藤田謙は、明治から昭和にかけて活躍した染色家であり、衰退していた南部紫根染(なんぶしこんぞめ)を再興・伝承した人物です。紫根染専門の店「草紫堂」を創業し、伝統技術の継承と新たな絞り柄の開発に生涯を捧げました。

南部紫根染の復興を志す
明治23年(1890年)6月14日、盛岡市に藤田彬郎の三男として生まれました。江戸時代に盛岡藩の特産として保護されていた南部紫根染は、明治維新後に衰退の途をたどっていました。

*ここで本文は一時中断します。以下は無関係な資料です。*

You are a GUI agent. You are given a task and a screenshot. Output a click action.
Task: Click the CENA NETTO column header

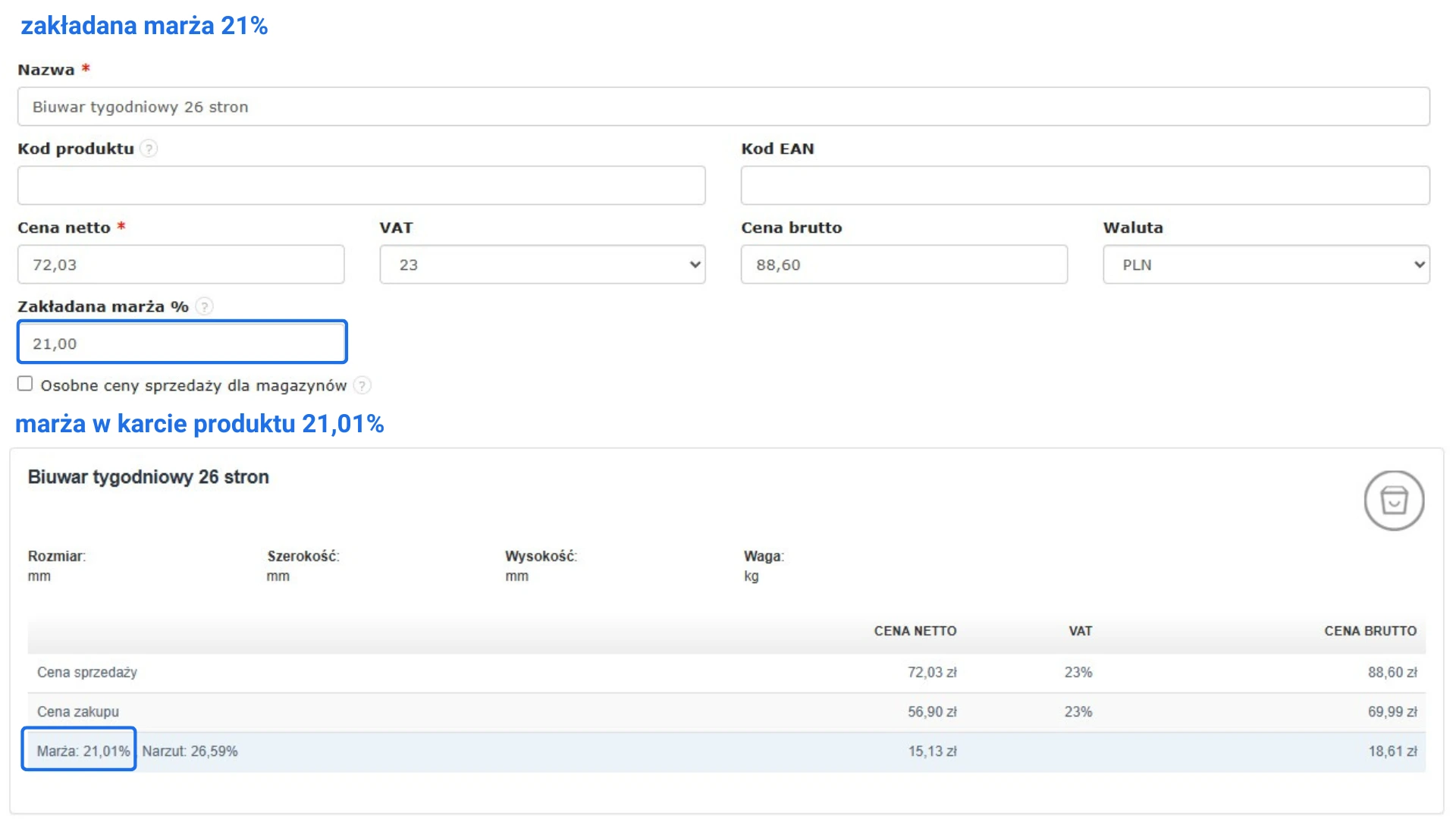pyautogui.click(x=915, y=631)
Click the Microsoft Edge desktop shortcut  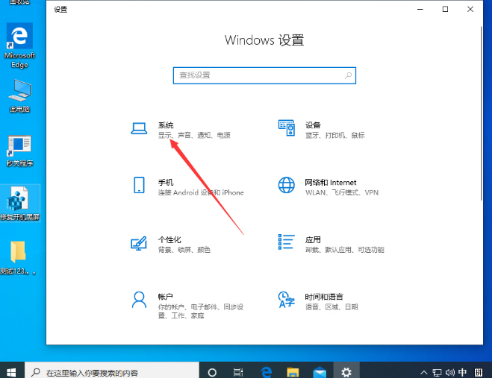(x=20, y=45)
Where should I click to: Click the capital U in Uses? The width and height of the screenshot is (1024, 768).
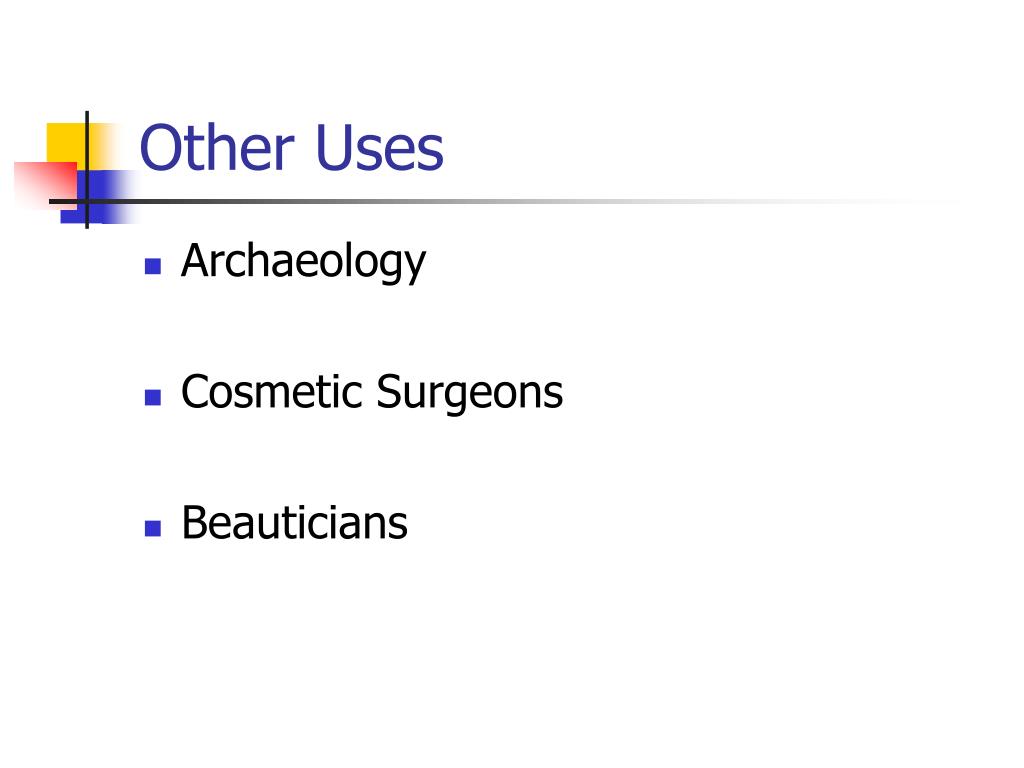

藤田は染色技術を習得するために京都へ遊学した後、帰郷して紫根染の復興に取り組みました。

南部紫根染研究所の主任に就任
大正7年(1918年)、盛岡の実業家中村治兵衛により南部紫根染研究所が開設されると、藤田は研究所主任として招かれました。技術の復興と開発に尽力した藤田は、従来の比較的大きめだった絞り柄を改良し、和服にも広く利用できる小柄の模様を新たに考案・導入しました。
・伝統的な染色技術の復興と新技術の開発
・和服に適した小柄な絞り柄の考案
・紫根染の新たな可能性と用途の開拓

「草紫堂」の創業と発展
昭和8年(1933年)1月に研究所を辞した藤田は、同年5月に盛岡市紺屋町にて紫根染専門の店「草紫堂」を開店させました。独立後も探求の手を緩めず、紫根染の研究を重ねて国内外で数々の賞を受賞するなど、高い評価を確立しました。

生涯を捧げた執念と遺作
昭和49年(1974年)、第25回全国植樹祭で来県される皇后陛下への献出品として「植樹文絵羽着尺」の制作を依頼されました。当時83歳だった藤田は病床にありながらも依頼を受け入れ、北上川や五葉の松を配した見事な着尺を完成させました。これが彼の遺作となり、昭和55年(1980年)に90歳で逝去しました。